(REQUIRED WORK):
1 > In the text below about the drilling riser setup, what was the slip joint/riser pressure limitation increased to?
2 > Transcribe the part of the drilling riser text below that opens with the words containing "The two-part MPD" and closes with "annular and RCD.".

(TEXT BLOCK):

:::

The two-part MPD riser assembly, including the RCD, was installed on top of the surface annular preventer in two parts: an upper sub-assembly, with a three-part slip joint and slip joint riser adapter, and a lower sub-assembly, with a riser adapter, flow spool, and the riser annular and RCD.
The operator, drilling contractor, and service company conducted a two-day hazardous operations exercise to assess what hazards might occur and the mitigation tools in place for addressing over-pressure, high temperature, and flow problems. The team studied two primary nodes – one from the drill bit to the surface via the annulus, the other from the buffer spool to the MGS and onto the rig choke and kill manifold. Procedures for testing pressure of the riser stack-up, third-party equipment installation, training requirements, and the RCD element change-out also were reviewed, along with kick matrix requirements.
An oil-based fluid, shown in deepwater well studies to be effective in keeping gas dissolved in solution, was selected. The slip joint/riser pressure limitation was increased to 1,000 psi (69 bar) to apply the required surface backpressure to compensate drilling friction losses without over-pressurizing the slip joint and riser assembly. This adjustment also provided a means to safely divert gas-bearing fluid away from the rig floor and toward the MPD choke manifold system.

:::

(RAW DATA):

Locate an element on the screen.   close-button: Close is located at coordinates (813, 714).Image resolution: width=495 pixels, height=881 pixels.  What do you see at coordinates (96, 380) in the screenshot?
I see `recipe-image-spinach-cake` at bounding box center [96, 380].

:::

(RESPONSES BY ITEM NUMBER):
1 > 1,000 psi (69 bar)

2 >
The two-part MPD riser assembly, including the RCD, was installed on top of the surface annular preventer in two parts: an upper sub-assembly, with a three-part slip joint and slip joint riser adapter, and a lower sub-assembly, with a riser adapter, flow spool, and the riser annular and RCD.